Verbonden Léven

Mc.2,18-22 (18/1/2021)

De leerlingen van Johannes en die van de farizeeën hielden vasten.
Ze kwamen naar Jezus: “Waarom vasten die leerlingen wel, maar jouw leerlingen niet?”
Jezus antwoordde: “De vrienden van de bruidegom kunnen toch niet vasten zolang de bruidegom bij hen is?
Al de tijd dat zij hem bij zich hebben, kunnen zij niet vasten.
Maar er zullen dagen komen dat de bruidegom van hen is weggenomen. Dan zullen zij vasten.
Niemand naait een lap van ongekrompen stof op een oud kledingstuk;
anders trekt het nieuwe aan het oude en wordt de scheur erger.
En niemand doet nieuwe wijn in oude leren zakken;
anders doet de wijn de zakken barsten en gaat de wijn verloren met de zakken.
Nee. Nieuwe wijn hoort in nieuwe leren zakken.”

Het mopperen blijft aanhouden. Gisteren werd Jezus vriendschap en het feesten met tollenaars en zondaars in vraag gesteld.
Nu klinkt de vraag over hun vastenpraktijk. “Waarom vasten jouw leerlingen niet?”

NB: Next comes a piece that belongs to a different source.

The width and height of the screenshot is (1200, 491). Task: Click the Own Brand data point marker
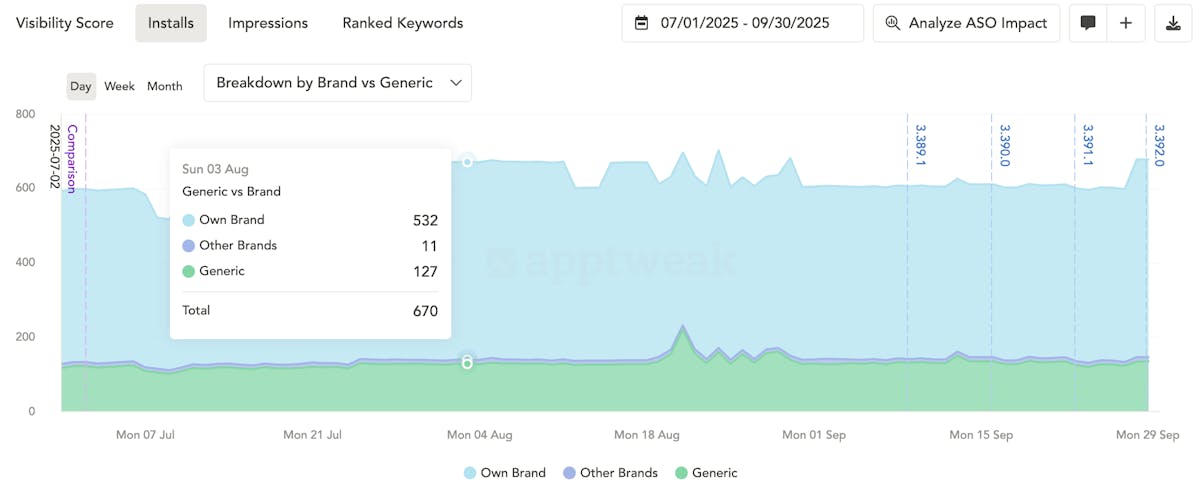[x=467, y=161]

Blijkbaar zien de ander wél al datgene wat in hun beleving niet klopt
(er wordt niet gevast, Jezus die omgaat met tollenaars, regels die overtreden worden…) maar wat er écht gebeurt, dat zien ze niet.

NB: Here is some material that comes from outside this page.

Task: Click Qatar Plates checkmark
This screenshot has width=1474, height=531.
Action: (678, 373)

Ze zien niet de aanwezigheid van G-d in hun midden, niet de blijdschap,
noch de vreugde en het helende effect dat die Aanwezigheid met zich meebrengt.
Net zo min als de ommekeer, die het toelaten van die Aanwezigheid in je leven, teweeg brengt.

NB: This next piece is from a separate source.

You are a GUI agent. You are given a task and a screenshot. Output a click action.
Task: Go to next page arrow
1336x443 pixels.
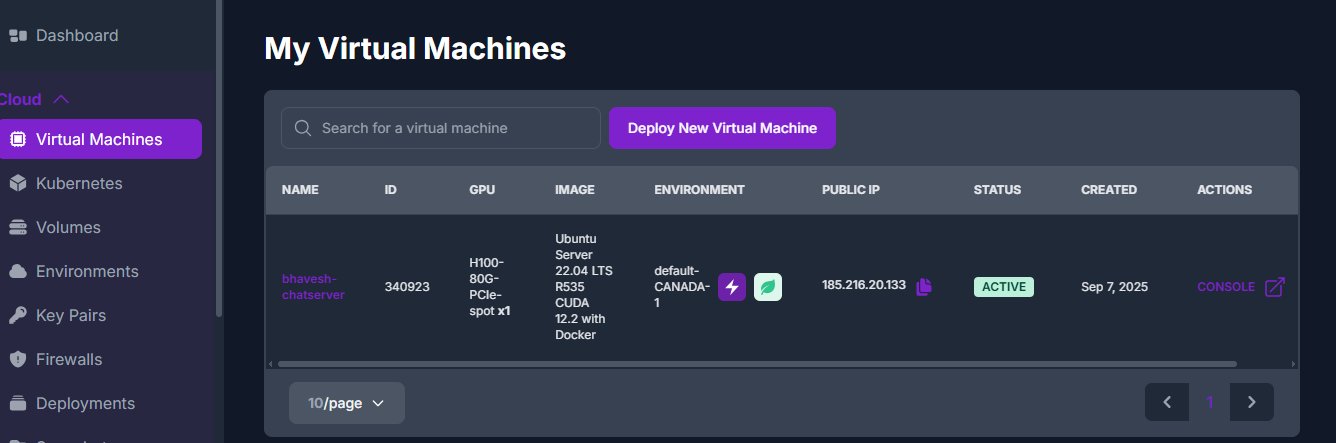(1252, 402)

Jezus’ logica is duidelijk van een andere orde en vereist een nieuwe manier van kijken en denken,
die pas te zien is als je je eigen logica durft op te schorten.
Misschien is het niet zo gek om af en toe een vastendag in te bouwen.
Vast-en om los te komen van onze manier van denken, wetten en regels, vastgeroeste ideeën, overtuigingen…
Om te (kunnen) zien waar G-d – hier en nu – gebeurt.